• _TASK OBJECTIVE_: Restate the records word for word, omitting nothing.

• _EXCERPTED DATA_:
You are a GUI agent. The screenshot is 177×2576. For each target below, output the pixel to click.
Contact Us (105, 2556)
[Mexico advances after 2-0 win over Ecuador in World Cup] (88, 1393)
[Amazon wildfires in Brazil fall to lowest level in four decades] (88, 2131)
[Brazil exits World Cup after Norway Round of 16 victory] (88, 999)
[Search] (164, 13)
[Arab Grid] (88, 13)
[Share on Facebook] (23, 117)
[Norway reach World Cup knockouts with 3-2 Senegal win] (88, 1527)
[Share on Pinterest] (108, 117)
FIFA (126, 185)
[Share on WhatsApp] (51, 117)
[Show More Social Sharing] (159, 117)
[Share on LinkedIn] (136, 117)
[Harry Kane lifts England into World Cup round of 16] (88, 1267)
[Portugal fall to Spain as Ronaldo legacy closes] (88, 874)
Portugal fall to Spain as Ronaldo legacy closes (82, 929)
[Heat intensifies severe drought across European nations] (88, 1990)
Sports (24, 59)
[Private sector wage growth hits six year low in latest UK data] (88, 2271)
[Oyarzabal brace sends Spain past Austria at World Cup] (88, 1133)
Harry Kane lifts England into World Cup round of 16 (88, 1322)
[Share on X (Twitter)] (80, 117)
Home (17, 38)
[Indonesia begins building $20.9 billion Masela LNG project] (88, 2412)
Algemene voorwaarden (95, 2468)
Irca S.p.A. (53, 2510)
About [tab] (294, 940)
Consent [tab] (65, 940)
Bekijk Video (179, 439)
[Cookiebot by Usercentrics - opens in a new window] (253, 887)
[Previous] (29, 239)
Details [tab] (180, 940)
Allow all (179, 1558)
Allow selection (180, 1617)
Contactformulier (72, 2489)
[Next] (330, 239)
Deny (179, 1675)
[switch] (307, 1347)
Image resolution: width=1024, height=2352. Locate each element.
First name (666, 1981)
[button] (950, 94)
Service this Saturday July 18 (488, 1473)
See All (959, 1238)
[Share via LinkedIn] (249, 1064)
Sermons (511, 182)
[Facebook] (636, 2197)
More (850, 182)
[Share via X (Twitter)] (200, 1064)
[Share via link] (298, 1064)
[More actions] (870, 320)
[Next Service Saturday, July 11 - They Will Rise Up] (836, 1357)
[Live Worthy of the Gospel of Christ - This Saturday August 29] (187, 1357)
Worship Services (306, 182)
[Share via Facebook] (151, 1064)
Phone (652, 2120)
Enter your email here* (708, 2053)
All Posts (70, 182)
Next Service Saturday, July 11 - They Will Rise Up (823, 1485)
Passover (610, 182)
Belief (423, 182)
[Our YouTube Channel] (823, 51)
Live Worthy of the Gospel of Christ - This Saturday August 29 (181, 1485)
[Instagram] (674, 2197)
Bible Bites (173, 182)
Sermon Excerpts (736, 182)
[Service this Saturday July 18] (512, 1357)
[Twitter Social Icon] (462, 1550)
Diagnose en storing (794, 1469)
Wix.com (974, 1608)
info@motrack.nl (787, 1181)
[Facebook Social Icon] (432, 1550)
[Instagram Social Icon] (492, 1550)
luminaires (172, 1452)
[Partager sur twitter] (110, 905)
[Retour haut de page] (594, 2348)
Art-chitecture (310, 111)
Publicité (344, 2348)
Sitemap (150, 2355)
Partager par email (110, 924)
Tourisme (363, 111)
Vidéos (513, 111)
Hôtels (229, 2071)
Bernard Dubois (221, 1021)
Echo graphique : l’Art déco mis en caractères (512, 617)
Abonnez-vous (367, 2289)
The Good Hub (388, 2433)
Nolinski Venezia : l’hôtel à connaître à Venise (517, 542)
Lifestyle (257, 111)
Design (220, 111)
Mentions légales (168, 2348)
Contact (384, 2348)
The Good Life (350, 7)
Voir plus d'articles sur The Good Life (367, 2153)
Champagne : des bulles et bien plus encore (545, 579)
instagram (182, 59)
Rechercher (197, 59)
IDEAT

• _WRITTEN ANSWER_:
You are a GUI agent. The screenshot is 177×2576. For each target below, output the pixel to click.
Contact Us (105, 2556)
[Mexico advances after 2-0 win over Ecuador in World Cup] (88, 1393)
[Amazon wildfires in Brazil fall to lowest level in four decades] (88, 2131)
[Brazil exits World Cup after Norway Round of 16 victory] (88, 999)
[Search] (164, 13)
[Arab Grid] (88, 13)
[Share on Facebook] (23, 117)
[Norway reach World Cup knockouts with 3-2 Senegal win] (88, 1527)
[Share on Pinterest] (108, 117)
FIFA (126, 185)
[Share on WhatsApp] (51, 117)
[Show More Social Sharing] (159, 117)
[Share on LinkedIn] (136, 117)
[Harry Kane lifts England into World Cup round of 16] (88, 1267)
[Portugal fall to Spain as Ronaldo legacy closes] (88, 874)
Portugal fall to Spain as Ronaldo legacy closes (82, 929)
[Heat intensifies severe drought across European nations] (88, 1990)
Sports (24, 59)
[Private sector wage growth hits six year low in latest UK data] (88, 2271)
[Oyarzabal brace sends Spain past Austria at World Cup] (88, 1133)
Harry Kane lifts England into World Cup round of 16 (88, 1322)
[Share on X (Twitter)] (80, 117)
Home (17, 38)
[Indonesia begins building $20.9 billion Masela LNG project] (88, 2412)
Algemene voorwaarden (95, 2468)
Irca S.p.A. (53, 2510)
About [tab] (294, 940)
Consent [tab] (65, 940)
Bekijk Video (179, 439)
[Cookiebot by Usercentrics - opens in a new window] (253, 887)
[Previous] (29, 239)
Details [tab] (180, 940)
Allow all (179, 1558)
Allow selection (180, 1617)
Contactformulier (72, 2489)
[Next] (330, 239)
Deny (179, 1675)
[switch] (307, 1347)
Image resolution: width=1024, height=2352. Locate each element.
First name (666, 1981)
[button] (950, 94)
Service this Saturday July 18 (488, 1473)
See All (959, 1238)
[Share via LinkedIn] (249, 1064)
Sermons (511, 182)
[Facebook] (636, 2197)
More (850, 182)
[Share via X (Twitter)] (200, 1064)
[Share via link] (298, 1064)
[More actions] (870, 320)
[Next Service Saturday, July 11 - They Will Rise Up] (836, 1357)
[Live Worthy of the Gospel of Christ - This Saturday August 29] (187, 1357)
Worship Services (306, 182)
[Share via Facebook] (151, 1064)
Phone (652, 2120)
Enter your email here* (708, 2053)
All Posts (70, 182)
Next Service Saturday, July 11 - They Will Rise Up (823, 1485)
Passover (610, 182)
Belief (423, 182)
[Our YouTube Channel] (823, 51)
Live Worthy of the Gospel of Christ - This Saturday August 29 (181, 1485)
[Instagram] (674, 2197)
Bible Bites (173, 182)
Sermon Excerpts (736, 182)
[Service this Saturday July 18] (512, 1357)
[Twitter Social Icon] (462, 1550)
Diagnose en storing (794, 1469)
Wix.com (974, 1608)
info@motrack.nl (787, 1181)
[Facebook Social Icon] (432, 1550)
[Instagram Social Icon] (492, 1550)
luminaires (172, 1452)
[Partager sur twitter] (110, 905)
[Retour haut de page] (594, 2348)
Art-chitecture (310, 111)
Publicité (344, 2348)
Sitemap (150, 2355)
Partager par email (110, 924)
Tourisme (363, 111)
Vidéos (513, 111)
Hôtels (229, 2071)
Bernard Dubois (221, 1021)
Echo graphique : l’Art déco mis en caractères (512, 617)
Abonnez-vous (367, 2289)
The Good Hub (388, 2433)
Nolinski Venezia : l’hôtel à connaître à Venise (517, 542)
Lifestyle (257, 111)
Design (220, 111)
Mentions légales (168, 2348)
Contact (384, 2348)
The Good Life (350, 7)
Voir plus d'articles sur The Good Life (367, 2153)
Champagne : des bulles et bien plus encore (545, 579)
instagram (182, 59)
Rechercher (197, 59)
IDEAT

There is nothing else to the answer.